_Work request_:
For this exercise, the lines from the one with "Given: Open the Captions tool" through the final line of the data below are to be transcribed exactly, and pictures are to be skipped.

Stored items from a collection:
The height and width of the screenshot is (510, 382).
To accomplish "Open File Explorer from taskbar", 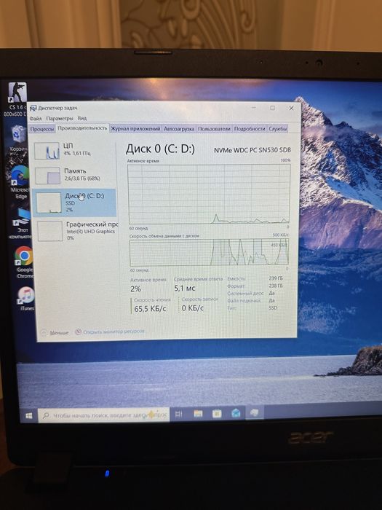I will tap(198, 414).
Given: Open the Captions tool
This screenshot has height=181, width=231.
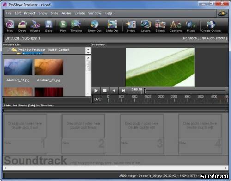Looking at the screenshot, I should (x=176, y=26).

_Your solution_:
Given: Open the Captions tool
This screenshot has height=181, width=231.
Looking at the screenshot, I should (x=176, y=26).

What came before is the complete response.